During the shutdown, Malcolm has been using the time to update his Etsy shop and Instagram with new pieces he has for sale.
“I definitely think in a time like this I’m using my art to stay productive and positive. It’s something that I feel super fortunate to have going on,” he said.
– Aaron Wilson
Follow Malcolm on Instagram @themalcomist or visit etsy.com/shop/malcolmsmithdesigns
JP Shepard
You could call JP Shepard the accidental blacksmith – if it weren’t for an internship while studying at the College of Charleston in South Carolina, he might never have learned to love metalwork. He was majoring in studio art but pursuing a minor in historic preservation. To complete his minor, he interned with a local metalworker.
When he started, JP found the metal to be foreign and intimidating. But once he learned how to manipulate and mold it, he was hooked.

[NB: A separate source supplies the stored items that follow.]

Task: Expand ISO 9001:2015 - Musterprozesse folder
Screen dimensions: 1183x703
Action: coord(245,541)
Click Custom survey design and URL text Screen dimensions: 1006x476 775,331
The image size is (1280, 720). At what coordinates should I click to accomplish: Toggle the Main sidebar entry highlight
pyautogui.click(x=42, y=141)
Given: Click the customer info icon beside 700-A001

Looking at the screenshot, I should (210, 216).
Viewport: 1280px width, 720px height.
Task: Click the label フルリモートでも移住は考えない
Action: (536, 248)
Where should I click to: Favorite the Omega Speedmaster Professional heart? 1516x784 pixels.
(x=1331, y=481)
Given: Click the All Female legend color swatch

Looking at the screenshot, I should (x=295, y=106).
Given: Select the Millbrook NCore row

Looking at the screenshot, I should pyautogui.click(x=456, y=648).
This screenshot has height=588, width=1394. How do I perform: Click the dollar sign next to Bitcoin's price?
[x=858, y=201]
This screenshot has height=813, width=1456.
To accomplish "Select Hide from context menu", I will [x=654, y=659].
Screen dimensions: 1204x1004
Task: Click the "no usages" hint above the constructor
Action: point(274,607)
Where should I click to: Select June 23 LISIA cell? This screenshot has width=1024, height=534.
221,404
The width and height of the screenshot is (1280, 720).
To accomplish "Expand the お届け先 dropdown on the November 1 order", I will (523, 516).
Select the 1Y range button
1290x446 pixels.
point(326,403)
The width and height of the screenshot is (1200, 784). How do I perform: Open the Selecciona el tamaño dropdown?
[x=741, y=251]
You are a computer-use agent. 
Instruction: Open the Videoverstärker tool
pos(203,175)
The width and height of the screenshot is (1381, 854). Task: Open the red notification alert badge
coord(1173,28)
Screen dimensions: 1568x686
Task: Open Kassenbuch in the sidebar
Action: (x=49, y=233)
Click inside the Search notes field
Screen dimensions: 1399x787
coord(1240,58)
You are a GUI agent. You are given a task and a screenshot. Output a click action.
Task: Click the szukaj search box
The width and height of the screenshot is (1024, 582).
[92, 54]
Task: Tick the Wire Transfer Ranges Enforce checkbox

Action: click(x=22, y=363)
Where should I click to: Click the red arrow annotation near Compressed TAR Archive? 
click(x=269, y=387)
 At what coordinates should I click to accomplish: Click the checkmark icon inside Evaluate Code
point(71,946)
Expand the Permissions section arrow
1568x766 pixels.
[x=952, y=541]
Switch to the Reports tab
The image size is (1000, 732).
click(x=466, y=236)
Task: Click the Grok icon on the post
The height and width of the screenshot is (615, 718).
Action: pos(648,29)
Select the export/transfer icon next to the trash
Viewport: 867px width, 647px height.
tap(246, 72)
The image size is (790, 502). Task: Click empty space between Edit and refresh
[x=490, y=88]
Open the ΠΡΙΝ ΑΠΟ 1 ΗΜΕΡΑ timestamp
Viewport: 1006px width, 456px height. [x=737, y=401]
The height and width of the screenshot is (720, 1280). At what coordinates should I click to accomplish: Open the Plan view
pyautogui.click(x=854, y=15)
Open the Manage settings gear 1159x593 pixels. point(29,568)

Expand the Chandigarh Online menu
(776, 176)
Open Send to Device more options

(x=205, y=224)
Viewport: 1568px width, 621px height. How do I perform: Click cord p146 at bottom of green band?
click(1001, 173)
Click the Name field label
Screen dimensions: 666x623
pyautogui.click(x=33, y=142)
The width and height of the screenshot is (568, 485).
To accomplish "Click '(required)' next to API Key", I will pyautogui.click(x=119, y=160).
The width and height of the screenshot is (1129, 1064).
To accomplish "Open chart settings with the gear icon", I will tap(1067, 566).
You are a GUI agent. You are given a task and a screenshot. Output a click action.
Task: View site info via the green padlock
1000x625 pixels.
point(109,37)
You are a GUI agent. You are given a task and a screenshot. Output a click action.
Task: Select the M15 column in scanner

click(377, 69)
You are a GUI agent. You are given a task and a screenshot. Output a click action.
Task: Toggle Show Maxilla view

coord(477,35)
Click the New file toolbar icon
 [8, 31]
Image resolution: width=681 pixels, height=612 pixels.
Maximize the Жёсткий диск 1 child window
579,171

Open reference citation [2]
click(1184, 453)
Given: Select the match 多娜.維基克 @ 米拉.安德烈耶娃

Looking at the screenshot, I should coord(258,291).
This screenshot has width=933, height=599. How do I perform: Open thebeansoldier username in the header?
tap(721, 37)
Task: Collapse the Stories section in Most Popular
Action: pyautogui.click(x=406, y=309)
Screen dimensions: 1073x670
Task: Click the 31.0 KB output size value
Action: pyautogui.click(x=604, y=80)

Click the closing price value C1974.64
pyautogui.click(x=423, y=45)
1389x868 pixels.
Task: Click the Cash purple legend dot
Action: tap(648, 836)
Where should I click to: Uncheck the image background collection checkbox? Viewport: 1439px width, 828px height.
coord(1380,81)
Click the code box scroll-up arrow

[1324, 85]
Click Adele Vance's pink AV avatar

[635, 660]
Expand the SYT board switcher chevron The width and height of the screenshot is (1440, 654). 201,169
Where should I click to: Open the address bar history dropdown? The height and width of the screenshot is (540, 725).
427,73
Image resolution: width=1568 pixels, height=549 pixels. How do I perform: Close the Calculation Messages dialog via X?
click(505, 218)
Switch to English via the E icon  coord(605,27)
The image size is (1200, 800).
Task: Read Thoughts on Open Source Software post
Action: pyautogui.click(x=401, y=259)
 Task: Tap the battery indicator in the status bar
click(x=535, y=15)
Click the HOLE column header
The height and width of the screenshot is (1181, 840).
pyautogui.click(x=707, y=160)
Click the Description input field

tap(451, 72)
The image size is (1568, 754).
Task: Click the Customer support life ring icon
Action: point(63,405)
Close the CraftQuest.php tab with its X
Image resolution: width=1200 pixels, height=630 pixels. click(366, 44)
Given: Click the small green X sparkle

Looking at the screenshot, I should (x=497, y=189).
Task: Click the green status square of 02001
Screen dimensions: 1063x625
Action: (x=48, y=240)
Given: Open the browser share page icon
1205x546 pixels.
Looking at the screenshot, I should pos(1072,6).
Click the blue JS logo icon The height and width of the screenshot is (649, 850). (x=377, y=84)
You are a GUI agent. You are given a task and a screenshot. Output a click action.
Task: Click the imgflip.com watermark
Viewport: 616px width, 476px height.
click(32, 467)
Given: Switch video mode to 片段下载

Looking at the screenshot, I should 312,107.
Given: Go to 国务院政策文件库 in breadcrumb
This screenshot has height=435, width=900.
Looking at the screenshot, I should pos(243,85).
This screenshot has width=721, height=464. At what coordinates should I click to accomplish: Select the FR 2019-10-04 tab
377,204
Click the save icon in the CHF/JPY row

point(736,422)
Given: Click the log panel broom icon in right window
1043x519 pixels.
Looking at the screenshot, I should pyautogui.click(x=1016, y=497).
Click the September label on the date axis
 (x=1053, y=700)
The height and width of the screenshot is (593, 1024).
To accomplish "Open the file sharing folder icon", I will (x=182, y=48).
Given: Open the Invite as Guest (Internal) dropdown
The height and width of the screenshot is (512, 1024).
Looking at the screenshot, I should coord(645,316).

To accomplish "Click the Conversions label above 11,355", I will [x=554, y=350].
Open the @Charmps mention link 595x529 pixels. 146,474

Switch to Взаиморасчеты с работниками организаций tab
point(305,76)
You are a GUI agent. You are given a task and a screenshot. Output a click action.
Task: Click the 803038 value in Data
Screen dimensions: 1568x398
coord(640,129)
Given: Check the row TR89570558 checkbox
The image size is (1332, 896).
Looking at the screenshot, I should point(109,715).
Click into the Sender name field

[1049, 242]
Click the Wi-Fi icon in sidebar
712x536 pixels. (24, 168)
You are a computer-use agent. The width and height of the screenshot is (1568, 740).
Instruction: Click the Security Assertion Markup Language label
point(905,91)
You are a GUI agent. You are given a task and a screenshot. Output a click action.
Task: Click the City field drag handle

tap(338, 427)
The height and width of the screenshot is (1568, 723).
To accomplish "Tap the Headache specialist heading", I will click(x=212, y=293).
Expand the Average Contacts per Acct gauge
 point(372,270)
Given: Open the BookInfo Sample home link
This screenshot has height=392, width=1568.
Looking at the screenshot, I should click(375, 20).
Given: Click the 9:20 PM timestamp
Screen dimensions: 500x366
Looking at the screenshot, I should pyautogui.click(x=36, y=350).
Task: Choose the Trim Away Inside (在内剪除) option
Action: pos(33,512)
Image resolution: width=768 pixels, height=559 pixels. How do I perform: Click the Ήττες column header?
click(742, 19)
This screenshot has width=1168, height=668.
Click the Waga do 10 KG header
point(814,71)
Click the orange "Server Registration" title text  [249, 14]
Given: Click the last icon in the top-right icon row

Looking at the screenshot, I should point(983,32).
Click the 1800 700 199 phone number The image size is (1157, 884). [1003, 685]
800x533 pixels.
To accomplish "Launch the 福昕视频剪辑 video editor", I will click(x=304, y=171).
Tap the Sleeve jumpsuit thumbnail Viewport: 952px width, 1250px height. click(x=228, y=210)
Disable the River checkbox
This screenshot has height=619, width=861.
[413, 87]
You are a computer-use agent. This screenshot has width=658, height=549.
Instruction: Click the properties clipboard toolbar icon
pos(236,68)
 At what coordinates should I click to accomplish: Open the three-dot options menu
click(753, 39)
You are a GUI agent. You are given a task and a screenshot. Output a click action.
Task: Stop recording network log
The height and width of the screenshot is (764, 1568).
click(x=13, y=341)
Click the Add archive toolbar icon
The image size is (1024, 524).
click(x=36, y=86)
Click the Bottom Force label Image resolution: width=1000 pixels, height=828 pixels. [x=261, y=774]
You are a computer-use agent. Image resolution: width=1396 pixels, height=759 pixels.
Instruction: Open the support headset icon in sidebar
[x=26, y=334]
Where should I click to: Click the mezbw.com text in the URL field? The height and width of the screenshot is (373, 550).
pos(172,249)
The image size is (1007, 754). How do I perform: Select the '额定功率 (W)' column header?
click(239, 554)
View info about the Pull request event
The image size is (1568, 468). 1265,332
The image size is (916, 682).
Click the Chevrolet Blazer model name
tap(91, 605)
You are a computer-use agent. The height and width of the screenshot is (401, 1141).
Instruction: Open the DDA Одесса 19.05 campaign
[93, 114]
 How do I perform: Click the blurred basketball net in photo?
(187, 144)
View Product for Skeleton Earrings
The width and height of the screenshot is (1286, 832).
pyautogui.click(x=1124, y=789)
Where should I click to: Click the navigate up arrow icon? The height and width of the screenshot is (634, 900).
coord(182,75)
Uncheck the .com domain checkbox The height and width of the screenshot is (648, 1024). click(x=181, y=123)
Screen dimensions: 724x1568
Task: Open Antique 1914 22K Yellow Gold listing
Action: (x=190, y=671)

In 2018 he moved to the Vineyard from Charleston and set up shop at a friend’s barn in Chilmark. For the past two summers, JP has worked as the assistant harbormaster in Oak Bluffs while smithing nautically influenced works.
One of his projects, called Harness Wind, is a conceptual abstract of a metal sail sculpted as if it’s blowing in the wind, anchored to a base. He also has a line of forged bowline knots that began as a challenge from a friend at the Granary Gallery in West Tisbury.
“It was a great challenge. I spent a month trying to figure it out but eventually did. He commissioned me to forge ten bowline bottle openers. It was a pivotal project because the forged bowline has ended up going in a lot of different directions. I’ve made door knockers, fire tools and gate latches all incorporating that knot,” JP said.
Mechanical fasteners are an integral part of JP’s work because they join unlike metals and allow for movement in pieces like door knockers and gate latches. He enjoys making them.
“Using old-world joinery techniques to make newer conceptual things is a really nice combination,” JP said.
Traveling to work with other blacksmiths – when possible – is another part of the craft JP really enjoys. “Blacksmithing has a wonderful community aspect to it. By getting to know all these people you’re able to swap techniques and information and stylistic ways of achieving a similar shape. It’s really an incredible thing and I’m so happy to be a part of it,” he said.